Pixel coordinate grounding data
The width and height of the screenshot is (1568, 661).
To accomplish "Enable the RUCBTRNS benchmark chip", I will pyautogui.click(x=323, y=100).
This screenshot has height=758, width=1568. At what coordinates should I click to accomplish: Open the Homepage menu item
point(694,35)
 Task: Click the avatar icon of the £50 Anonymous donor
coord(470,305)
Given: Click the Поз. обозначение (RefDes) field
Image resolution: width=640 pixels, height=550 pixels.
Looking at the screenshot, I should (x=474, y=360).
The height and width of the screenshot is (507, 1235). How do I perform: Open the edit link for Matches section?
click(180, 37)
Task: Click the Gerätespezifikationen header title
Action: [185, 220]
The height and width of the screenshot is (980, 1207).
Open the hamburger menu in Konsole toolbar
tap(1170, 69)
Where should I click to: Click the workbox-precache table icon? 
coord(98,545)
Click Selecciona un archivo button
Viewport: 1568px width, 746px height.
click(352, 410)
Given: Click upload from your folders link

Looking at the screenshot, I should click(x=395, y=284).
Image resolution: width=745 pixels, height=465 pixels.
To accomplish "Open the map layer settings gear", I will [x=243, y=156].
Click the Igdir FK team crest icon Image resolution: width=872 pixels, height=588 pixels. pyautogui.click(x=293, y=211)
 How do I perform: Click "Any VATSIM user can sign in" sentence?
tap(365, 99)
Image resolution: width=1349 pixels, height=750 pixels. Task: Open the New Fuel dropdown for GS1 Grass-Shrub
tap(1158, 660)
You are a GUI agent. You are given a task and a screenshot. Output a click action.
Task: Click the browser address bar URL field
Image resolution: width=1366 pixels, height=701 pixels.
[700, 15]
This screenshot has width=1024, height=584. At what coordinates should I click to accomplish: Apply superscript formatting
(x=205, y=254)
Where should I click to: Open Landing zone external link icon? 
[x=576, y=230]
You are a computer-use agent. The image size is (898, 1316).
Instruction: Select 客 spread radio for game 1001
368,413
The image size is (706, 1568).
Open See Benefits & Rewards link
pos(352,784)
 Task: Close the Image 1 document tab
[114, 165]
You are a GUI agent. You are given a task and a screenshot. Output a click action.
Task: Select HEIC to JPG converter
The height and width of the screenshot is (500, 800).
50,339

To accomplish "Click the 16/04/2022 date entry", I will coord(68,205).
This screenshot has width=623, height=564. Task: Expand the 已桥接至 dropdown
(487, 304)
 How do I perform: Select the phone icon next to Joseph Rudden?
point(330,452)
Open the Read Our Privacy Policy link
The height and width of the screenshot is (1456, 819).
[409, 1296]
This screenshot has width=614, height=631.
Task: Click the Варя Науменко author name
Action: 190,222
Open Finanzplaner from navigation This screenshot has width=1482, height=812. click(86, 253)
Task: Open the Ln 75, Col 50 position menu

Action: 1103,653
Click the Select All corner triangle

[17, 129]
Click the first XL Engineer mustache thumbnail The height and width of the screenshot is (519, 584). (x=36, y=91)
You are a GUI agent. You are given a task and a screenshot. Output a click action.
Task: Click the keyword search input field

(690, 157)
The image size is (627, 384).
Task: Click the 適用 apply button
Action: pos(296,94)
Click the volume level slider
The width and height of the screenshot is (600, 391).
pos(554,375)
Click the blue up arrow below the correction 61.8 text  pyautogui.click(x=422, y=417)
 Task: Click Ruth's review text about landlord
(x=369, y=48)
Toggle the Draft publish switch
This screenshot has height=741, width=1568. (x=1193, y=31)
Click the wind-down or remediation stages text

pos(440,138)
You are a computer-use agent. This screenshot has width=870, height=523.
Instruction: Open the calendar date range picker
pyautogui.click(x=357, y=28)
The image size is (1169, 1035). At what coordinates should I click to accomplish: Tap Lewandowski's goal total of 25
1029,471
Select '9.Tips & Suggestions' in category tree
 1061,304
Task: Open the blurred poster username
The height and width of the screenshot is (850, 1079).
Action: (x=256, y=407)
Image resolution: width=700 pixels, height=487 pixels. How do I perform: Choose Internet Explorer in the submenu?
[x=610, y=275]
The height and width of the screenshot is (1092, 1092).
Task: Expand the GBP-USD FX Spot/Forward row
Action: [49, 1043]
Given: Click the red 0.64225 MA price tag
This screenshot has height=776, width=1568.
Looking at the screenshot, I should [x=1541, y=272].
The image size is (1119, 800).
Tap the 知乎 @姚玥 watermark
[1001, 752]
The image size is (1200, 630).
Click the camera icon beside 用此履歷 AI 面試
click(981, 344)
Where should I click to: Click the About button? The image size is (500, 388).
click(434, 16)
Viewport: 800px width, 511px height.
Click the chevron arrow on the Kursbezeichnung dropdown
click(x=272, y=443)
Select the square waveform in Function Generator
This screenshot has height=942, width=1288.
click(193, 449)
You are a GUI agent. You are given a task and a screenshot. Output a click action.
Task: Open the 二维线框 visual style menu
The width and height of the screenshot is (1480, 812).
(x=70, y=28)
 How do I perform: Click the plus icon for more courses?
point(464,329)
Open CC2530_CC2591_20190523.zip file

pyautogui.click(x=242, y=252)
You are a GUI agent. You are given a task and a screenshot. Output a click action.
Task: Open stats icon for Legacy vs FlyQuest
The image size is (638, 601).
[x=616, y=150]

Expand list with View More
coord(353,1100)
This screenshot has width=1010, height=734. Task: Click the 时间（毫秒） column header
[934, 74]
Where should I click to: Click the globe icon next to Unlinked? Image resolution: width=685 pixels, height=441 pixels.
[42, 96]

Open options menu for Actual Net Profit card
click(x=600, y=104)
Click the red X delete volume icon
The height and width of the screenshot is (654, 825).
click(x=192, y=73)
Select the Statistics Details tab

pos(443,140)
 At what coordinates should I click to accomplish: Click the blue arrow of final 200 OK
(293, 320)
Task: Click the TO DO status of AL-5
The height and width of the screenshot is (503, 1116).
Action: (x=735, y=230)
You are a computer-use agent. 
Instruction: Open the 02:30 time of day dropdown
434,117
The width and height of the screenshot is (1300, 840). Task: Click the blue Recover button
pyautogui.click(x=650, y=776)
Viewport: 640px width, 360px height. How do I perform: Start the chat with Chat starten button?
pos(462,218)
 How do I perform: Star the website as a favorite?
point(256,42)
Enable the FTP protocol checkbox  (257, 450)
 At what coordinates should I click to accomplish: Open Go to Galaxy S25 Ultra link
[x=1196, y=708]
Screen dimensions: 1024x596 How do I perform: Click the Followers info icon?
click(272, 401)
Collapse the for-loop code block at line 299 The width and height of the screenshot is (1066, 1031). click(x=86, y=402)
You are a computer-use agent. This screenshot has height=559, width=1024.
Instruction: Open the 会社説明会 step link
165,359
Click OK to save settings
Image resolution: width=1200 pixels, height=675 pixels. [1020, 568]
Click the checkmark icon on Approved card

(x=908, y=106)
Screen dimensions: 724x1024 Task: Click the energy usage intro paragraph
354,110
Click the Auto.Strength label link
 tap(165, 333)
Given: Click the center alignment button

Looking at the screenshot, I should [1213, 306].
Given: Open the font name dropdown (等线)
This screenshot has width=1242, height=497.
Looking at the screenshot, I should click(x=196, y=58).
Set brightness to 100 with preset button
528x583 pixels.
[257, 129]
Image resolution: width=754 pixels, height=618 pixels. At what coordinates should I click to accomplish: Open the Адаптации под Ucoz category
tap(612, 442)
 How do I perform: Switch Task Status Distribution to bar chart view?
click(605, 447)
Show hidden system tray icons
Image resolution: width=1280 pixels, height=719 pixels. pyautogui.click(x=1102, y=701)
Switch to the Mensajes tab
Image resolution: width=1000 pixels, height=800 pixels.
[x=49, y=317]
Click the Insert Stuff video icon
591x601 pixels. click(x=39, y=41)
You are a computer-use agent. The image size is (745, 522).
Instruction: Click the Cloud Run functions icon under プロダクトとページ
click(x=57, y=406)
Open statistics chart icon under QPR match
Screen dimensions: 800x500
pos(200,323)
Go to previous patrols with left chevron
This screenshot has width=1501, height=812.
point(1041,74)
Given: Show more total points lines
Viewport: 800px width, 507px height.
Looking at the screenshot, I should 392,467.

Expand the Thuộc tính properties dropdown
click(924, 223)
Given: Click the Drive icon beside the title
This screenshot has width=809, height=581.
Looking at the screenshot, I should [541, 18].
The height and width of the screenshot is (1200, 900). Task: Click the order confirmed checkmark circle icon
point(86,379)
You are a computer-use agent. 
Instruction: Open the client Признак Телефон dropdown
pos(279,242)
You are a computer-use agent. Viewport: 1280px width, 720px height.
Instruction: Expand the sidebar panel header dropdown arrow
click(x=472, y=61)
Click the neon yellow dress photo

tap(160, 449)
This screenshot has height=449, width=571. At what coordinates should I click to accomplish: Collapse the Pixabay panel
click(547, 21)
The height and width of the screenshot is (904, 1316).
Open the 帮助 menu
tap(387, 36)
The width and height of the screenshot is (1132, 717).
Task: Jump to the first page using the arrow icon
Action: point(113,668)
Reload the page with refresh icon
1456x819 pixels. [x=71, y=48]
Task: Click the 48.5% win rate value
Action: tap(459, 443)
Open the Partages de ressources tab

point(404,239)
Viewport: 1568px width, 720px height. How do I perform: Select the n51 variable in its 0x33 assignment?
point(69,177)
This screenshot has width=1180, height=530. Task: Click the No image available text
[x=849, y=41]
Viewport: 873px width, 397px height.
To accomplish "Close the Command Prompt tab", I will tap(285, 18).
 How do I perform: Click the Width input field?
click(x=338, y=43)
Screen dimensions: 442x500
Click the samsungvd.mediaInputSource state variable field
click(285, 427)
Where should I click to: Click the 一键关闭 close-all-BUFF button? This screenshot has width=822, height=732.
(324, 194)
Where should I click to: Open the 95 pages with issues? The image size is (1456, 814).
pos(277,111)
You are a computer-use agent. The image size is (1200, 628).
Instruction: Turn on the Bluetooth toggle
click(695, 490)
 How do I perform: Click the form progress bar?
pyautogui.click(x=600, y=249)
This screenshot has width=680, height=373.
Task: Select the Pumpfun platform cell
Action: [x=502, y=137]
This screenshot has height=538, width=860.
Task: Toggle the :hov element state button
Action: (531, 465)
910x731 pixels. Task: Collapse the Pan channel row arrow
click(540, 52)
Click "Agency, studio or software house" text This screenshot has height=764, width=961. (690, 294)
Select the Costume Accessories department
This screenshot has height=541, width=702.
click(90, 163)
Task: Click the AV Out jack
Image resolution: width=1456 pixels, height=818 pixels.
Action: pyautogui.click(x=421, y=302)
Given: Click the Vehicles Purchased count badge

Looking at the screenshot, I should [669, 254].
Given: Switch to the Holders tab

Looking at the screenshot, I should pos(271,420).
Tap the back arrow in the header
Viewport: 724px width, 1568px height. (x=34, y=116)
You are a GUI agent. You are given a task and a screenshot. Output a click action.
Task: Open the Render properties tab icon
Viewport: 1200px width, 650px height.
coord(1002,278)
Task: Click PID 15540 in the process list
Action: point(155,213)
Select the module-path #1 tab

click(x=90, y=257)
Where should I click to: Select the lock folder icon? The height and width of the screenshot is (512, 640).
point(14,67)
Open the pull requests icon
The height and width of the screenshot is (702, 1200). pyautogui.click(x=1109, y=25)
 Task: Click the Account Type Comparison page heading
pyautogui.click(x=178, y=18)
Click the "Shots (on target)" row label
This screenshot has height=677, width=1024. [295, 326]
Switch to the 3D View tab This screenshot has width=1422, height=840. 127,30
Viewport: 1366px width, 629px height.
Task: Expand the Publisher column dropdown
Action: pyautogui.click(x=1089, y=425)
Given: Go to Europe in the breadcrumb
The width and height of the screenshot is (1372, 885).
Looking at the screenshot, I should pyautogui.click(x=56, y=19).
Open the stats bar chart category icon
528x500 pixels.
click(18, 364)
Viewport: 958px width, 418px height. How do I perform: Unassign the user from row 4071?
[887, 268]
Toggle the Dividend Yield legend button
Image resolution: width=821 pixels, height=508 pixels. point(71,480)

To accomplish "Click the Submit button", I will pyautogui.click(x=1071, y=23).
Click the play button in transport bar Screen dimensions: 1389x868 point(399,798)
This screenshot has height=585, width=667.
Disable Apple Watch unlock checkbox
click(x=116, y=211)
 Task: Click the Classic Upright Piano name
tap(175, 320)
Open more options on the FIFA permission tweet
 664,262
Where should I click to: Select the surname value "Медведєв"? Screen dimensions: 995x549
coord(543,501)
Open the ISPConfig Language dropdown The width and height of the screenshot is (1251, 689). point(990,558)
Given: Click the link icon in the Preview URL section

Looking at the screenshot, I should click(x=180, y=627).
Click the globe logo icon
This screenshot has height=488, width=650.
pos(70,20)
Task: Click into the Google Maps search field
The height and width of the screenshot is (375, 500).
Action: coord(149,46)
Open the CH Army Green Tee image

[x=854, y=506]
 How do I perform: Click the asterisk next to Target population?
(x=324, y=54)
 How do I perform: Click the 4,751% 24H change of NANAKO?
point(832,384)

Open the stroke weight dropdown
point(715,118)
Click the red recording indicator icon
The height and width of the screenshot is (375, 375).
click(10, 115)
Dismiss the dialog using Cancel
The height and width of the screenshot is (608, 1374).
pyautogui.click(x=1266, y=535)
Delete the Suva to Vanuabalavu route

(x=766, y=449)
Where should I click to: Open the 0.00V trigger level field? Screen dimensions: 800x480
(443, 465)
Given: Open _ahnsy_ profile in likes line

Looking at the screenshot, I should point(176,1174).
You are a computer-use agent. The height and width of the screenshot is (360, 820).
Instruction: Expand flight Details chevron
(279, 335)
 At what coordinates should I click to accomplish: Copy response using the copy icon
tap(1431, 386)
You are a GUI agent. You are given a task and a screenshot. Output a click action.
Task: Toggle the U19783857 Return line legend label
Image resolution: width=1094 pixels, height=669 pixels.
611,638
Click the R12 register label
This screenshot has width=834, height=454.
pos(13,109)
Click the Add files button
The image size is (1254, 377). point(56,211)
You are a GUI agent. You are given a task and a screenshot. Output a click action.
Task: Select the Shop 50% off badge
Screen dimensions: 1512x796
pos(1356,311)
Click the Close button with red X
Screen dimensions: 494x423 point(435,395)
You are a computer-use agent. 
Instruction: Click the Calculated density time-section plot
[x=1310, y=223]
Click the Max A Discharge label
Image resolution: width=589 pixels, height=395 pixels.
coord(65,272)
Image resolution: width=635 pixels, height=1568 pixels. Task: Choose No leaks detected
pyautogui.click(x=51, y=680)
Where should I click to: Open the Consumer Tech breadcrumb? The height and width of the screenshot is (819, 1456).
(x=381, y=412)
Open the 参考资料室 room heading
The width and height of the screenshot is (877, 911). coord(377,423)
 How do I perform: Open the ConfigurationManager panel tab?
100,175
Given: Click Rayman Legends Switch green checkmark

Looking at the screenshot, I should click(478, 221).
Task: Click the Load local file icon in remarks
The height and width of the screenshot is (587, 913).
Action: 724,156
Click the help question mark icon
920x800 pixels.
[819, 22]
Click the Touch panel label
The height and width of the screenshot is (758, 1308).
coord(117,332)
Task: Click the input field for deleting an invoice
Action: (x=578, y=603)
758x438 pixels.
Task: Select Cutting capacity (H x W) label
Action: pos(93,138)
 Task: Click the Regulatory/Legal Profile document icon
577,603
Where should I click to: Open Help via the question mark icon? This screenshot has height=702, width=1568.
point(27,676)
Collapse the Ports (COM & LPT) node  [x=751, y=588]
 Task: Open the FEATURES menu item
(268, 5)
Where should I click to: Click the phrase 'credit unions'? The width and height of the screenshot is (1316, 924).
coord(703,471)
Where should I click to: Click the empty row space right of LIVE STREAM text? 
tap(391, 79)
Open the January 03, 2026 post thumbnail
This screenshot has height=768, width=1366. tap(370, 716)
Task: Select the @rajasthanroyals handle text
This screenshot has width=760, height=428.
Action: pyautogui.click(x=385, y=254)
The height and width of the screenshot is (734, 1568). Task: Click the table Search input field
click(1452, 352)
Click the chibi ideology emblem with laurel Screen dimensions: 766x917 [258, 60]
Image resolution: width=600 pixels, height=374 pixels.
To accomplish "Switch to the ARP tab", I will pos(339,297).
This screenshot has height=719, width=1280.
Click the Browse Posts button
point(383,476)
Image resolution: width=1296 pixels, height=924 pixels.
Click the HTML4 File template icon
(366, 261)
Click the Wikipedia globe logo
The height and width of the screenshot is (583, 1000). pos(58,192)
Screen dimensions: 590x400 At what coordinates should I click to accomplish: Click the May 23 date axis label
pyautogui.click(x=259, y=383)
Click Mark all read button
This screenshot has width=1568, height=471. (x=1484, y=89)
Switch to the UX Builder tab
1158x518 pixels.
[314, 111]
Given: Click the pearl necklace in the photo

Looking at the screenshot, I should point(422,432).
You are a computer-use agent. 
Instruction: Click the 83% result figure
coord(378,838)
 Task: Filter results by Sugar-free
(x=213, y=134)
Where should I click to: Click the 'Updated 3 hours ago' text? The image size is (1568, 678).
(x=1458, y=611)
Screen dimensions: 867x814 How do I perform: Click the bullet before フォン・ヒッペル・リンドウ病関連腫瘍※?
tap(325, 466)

**Assigned task:** Nothing but a number is needed: the count of lines above that contain "stats".

**Answer to this task:** 2